The Audiologist that was recommended has a waitlist of several months and doesn't accept workers' comp claims.

So I'm asking out there, and will post again more specifically, does anyone know of someone in US familiar with ASD?

Thanks for listening.

 

I am also waiting for an aswer here. I live in Dallas, TX and i think I might also have ASD but i don’t know who to see. I went to an audiologist and the 8kHz hearing test was fine, then I saw an ENT. They both told methe tinnitus can resolve itself or not. That’s it. And right after I read about ASD which could be the culprit here since it all started with the fire alarm in my apartment during a time of severe enotional stress.
After readinn a lot comments I have a feeling that nervous people might be more suceptible to developping tinnitus.
Anyways... if someone knows of a doctor who treats ASD it would be nice.

 

Hi Adrian, yes, it's quite frustrating, isn't it. The first thing you need is to have the audiologist do a Hyperacusis Assessment. They test you at multiple frequencies (Hz) because it can be that specific. You can have no hearing loss, and still have hyperacusis, tinnitus, acoustic shock trauma. My hypothises is not "anxious people are more prone" but more specifically, "when the trauma occurs, the person may already be in a heightened state of alertness, focus,--(postive or negative!) and the trauma is unexpected." I hate to see the anxious label because it can so easily be misinterpreted as the SOURCE of the symptoms and readily dismissed with a prescription for anti-anxiety meds. Some excellent resources I have found are: Dineen Wescott Moore Audiology, www.dineenandwestcott.com.au in Australia, Dr. Neil Bauman at www.hearinglosshelp.com, and Dr. Erin Walborn from Audiologic Solutions, erinwalborn@gmail.com in PA. All three are willing to email with you directly. They may be able to direct you to someone more local, but as you know, not many are familiar with this condition. I found their research very helpful to print out and hand to the medical professionals I am working with. Best wishes, and you are not alone!

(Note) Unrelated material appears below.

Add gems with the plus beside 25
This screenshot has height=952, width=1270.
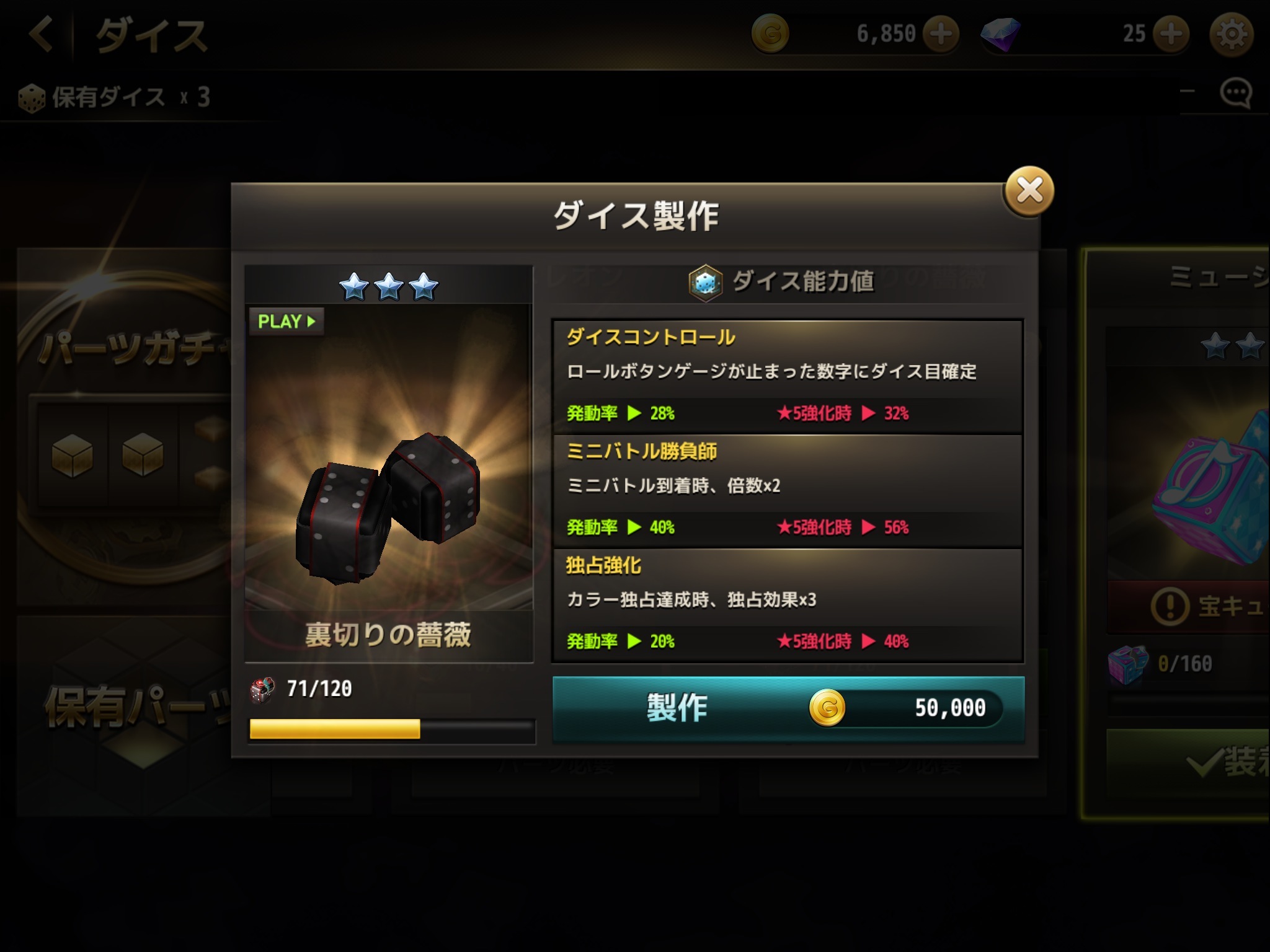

I should UPDATE: My original audiologist, whom I suggested at the time of the injury and the "professionals" said they wouldn't be qualified, WAS able to do the assessment 7 months after the injury. My LDL (lowest discomfort level) was about 65-70 dB BUT because of my moderate to severe hearing loss (that I've always had) my actual window of comfort is about 10-15 dB. So using my hearing aids are out of the question at the moment. This causes additional stress, trying to follow conversations, locate source of sounds etc. I started the PT for my neck, which was (as I described initially) very tight in new areas. It is quite slow since my muscles seem to want to splint back to the tightness for "protection" and there seems to be a vestibular component as well. Audiotherapy is on hold for now. Burning, ringing continues to varying degrees. Thanksgiving was quite painful.